Ora viene il bello, indulgenza in 7 chiese: così la Diocesi guida la ripartenza

SULMONA -La Diocesi di Sulmona-Valva partecipa all’iniziativa «La notte dei Santuari», in programma nella serata di martedì 1 giugno nelSantuario di Maria SS. Della Libera di Pratola Peligna (Aq). 

L’iniziativa, promossa dall’Ufficio nazionale per la Pastorale del tempo libero turismo e sport della CEI è presentata in conferenza stampa stamattina, rappresenta l’evento iniziale del più vasto progetto «Ora viene il Bello», un Manifesto-Azione sottoscritto anche dalla Diocesi di Sulmona-Valva ed articolato in una variegata gamma di esperienze tra spiritualità, natura, turismo religioso, cultura e sport.  L’obiettivo è quello di alimentare la speranza e la gioia, facendo tesoro di quanto imparato nel tempo della pandemia. Una proposta integrata di esperienze da vivere insieme per attivare percorsi di positività, di stupore e di bellezza.

Si parte, dunque, martedì 1 giugno con la Veglia di preghiera alle ore 21.00 presieduta dal vescovo S.E. Mons. Michele Fusco nel Santuario di Pratola e in diretta sul canale Youtube e sulla pagina Facebook della diocesi.

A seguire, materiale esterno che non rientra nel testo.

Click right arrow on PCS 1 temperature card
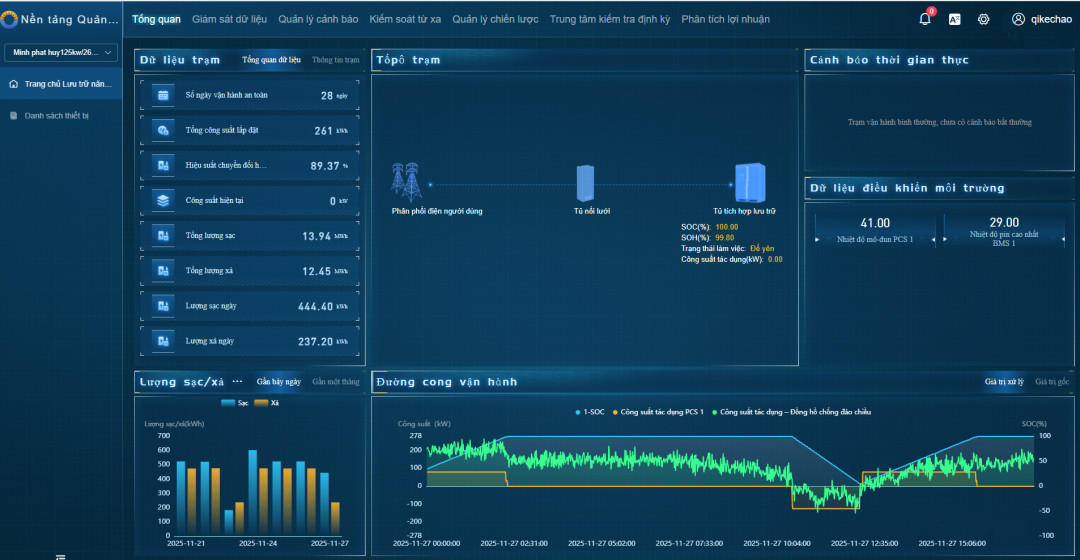1080x560 pixels. click(x=933, y=240)
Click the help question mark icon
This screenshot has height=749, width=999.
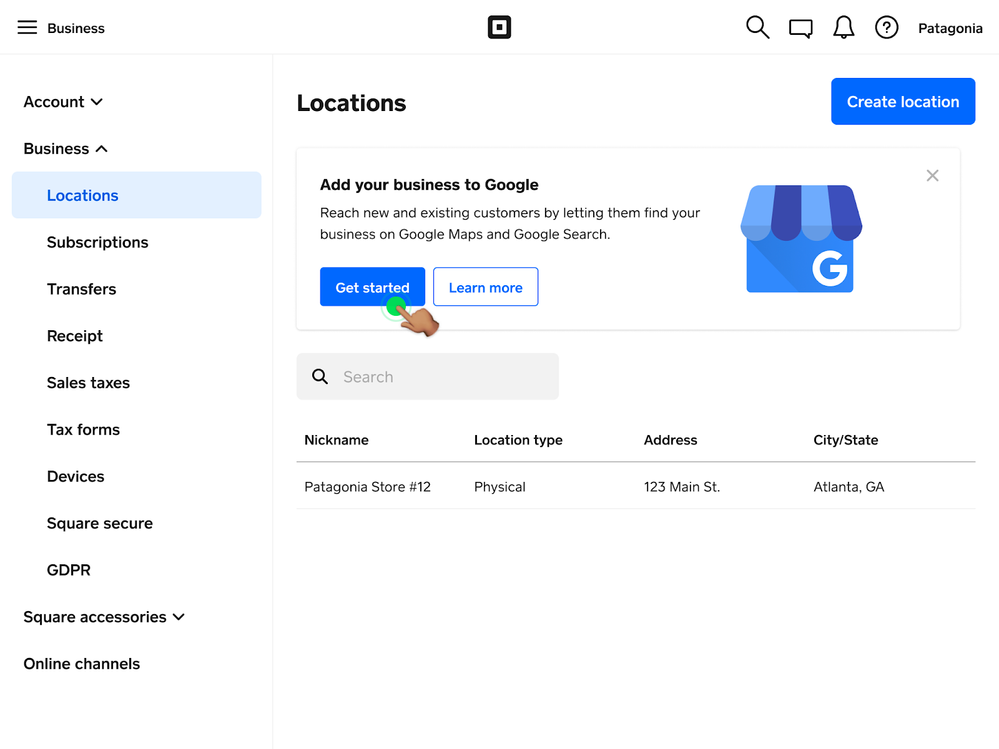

Al fine di promuovere il rinnovamento spirituale ed incrementare la vita di grazia dei fedeli ed in particolare dei turisti in visita, sono stati individuati sette luoghi (Convento S. Giovanni da Capestrano in Capestrano, Convento S. Francesco in Castelvecchio Subequo, Chiesa Madonna delle Grazie in Cocullo, Santuario Madonna della Libera in Pratola Peligna, Santuario Madonna della Portella in Rivisondoli, Chiesa Madonna del Carmine in  Sulmona, Eremo S. Domenico in Villalago) rappresentativi dell’intero territorio diocesano dove dal 1 giugno al 17 settembre 2021 sarà possibile ricevere l’indulgenza, adempiendo alle consuete condizioni.

Martedì sera sarà consegnata, ai rappresentanti presenti, una lampada che resterà accesa per tutta la durata dell’iniziativa “Spera e prega” che prevede, tra le altre, un’ora di Adorazione Eucaristica animata dai giovani della Comunità “Figlia di Sion” affidando, con fiducia, il domani alla Vergine e ai Santi venerati nei singoli luoghi.